Globally, Alzheimer's Disease (AD) is the most common neurological
disorder that affects the older population. However, the intricacy of AD
pathophysiology causes disparities in our knowledge of the disease and could be the
primary cause of the medication development failure for AD. Thankfully, several
preclinical and clinical research projects are still in progress, which will continue to
pave the way for the discovery of disease processes and direct approaches to AD
diagnosis and medication development. For instance, because of the exceptional
preclinical outcomes, immunotherapeutic approaches targeting the tau and amyloid-β
(Aβ) proteins were originally thought to be almost successful in clinical treatment. This
strategy has been called into question due to the numerous failures in clinical studies
involving vaccinations and humanized anti-tau monoclonal, anti-Aβ antibodies.

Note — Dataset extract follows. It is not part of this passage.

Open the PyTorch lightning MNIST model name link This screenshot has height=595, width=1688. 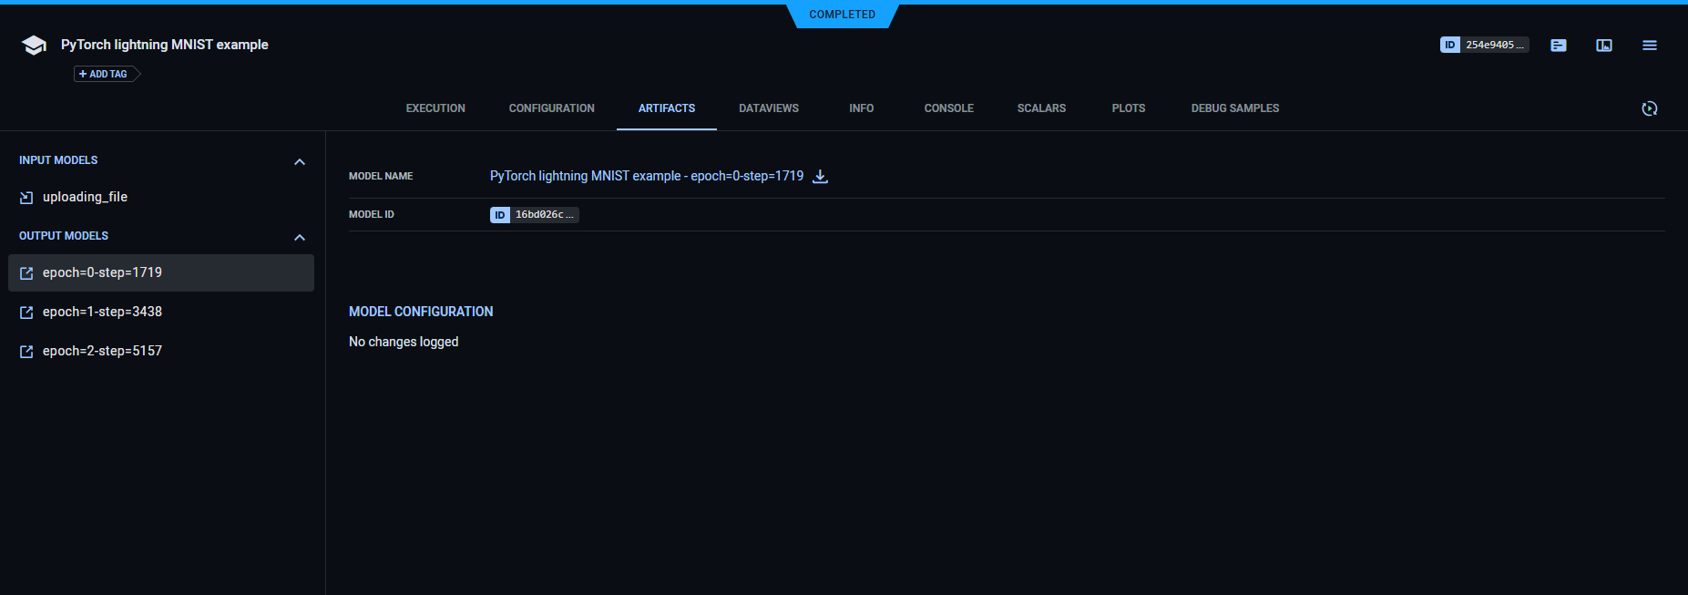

However, immunotherapy targeting Aβ may still have potential, as evidenced by the
United States Food and Drug Administration (USFDA) recent endorsement of
Aducanumab, a novel anti-Aβ monoclonal antibody. Immunotherapies targeting
various targets, including microglia, tau, and the gut-brain axis, are also being
developed in the meantime. To improve the accuracy and efficacy of
immunotherapeutic treatments, more inspection is required to clarify the targeted
proteins' structures and epitopes. In this review, we concentrate on the mechanisms of
action of immunotherapies focused on microglia, tau, and Aβ in AD. We also discuss
current developments and prospects for immunotherapeutic approaches to AD.
Keywords: Alzheimer’s disease, Antibody, Drug development, Immunotherapy, Vaccine.